Last Updated: 11 Sep 2018Hits: 4377
The following information was extracted from Appendix C of the following Sawtooth Software technical paper: Bandit MaxDiff: When to Use It and Why It Can Be a Better Choice than Standard MaxDiff, written by Bryan Orme.

This section provides guidance regarding sample size needed to achieve 90% correct classification of the top few items out of many under Bandit MaxDiff. The first results below are based on a simulation study conducted by Fairchild, Orme, & Schwartz (2015 Sawtooth Software Conference) that generated simulated respondents based on actual HB utilities from a real MaxDiff study conducted by P&G.

In our 2015 paper, Fairchild et al. conducted simulations with bootstrap sampling to compute the sample size needed for 90% correct classification via pooled multinomial logit estimation of top-3 and top-10 items for studies with 120 and 300 items, where each robotic respondent completed 18 MaxDiff sets showing 5 items per set:

    Sample Size to Achieve
Top-3 Hit Rate of 90%
Sample Size to Achieve
Top-10 Hit Rate of 90%
Row Average
120 items 250 160 205
300 items 1,000 1,050 1,025

The 300-item study was generated based on the patterns of preferences and variances found in the original 120-item study, so the results should be fairly comparable.

Later, with the help of Zachary Anderson, we conducted simulations (13 separate replications, using different random seeds) for a 1,000-item study, based on the same variances and patterns of preference correlation seen in the original 120-item study collected by P&G. On average, it took 8,500 respondents to achieve a 90% hit rate (correct classification of the top-30 items) and 2,500 respondents to achieve an 80% hit rate. The true top item had a 3% higher likelihood of choice than the true second-place item, and we were very pleased at how well Bandit MaxDiff with robotic respondents was able to classify that top-ranked item correctly out of 1,000 items (almost like finding a needle in a haystack). With just 1,000 robotic respondents and again using pooled logit estimation, it identified the top true item out of 1,000 items in 7 out 13 of our simulations. With 2,000 robotic respondents Bandit MaxDiff identified the top true item in 10 of 13 simulations (and the three simulations that didn’t correctly identify the top item ranked it in second place). With 5,000 robotic respondents, it found the top item in 12 out of 13 simulations (and the top item came in second place for that one miss).

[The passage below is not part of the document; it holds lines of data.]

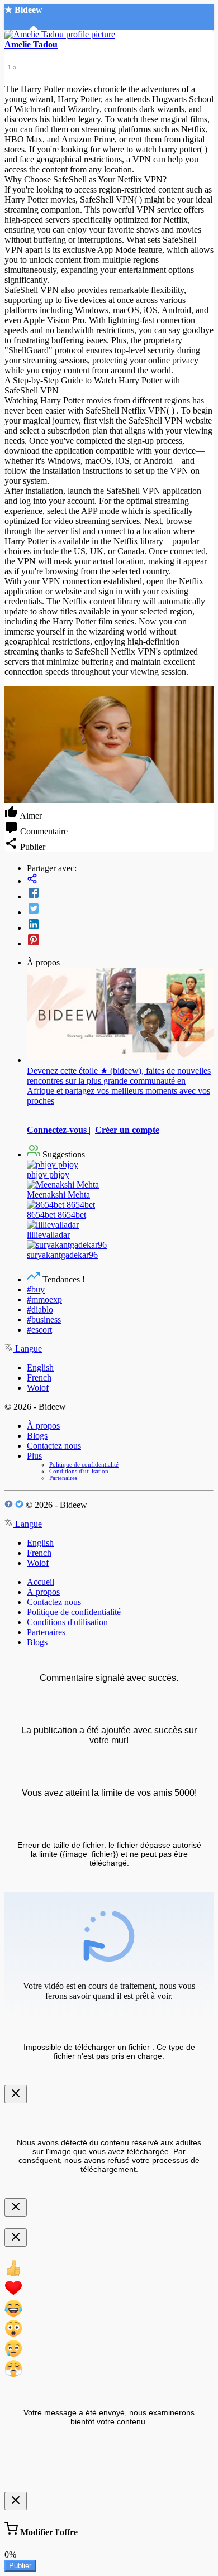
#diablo (40, 1309)
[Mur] (120, 879)
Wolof (38, 1387)
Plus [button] (34, 1455)
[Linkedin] (120, 925)
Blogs (37, 1435)
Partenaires (63, 1477)
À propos (43, 1425)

Is 90% correct classification rate for the top few items really needed for studies involving hundreds of items? Perhaps for a 500-item study, obtaining an 80% classification rate of the top true few items would be sufficient. Even if an item was incorrectly classified among the top 10 out of 500, the Bandit MaxDiff methodology is robust enough that items misclassified into the top 10 should still be very high quality and very near the top 10.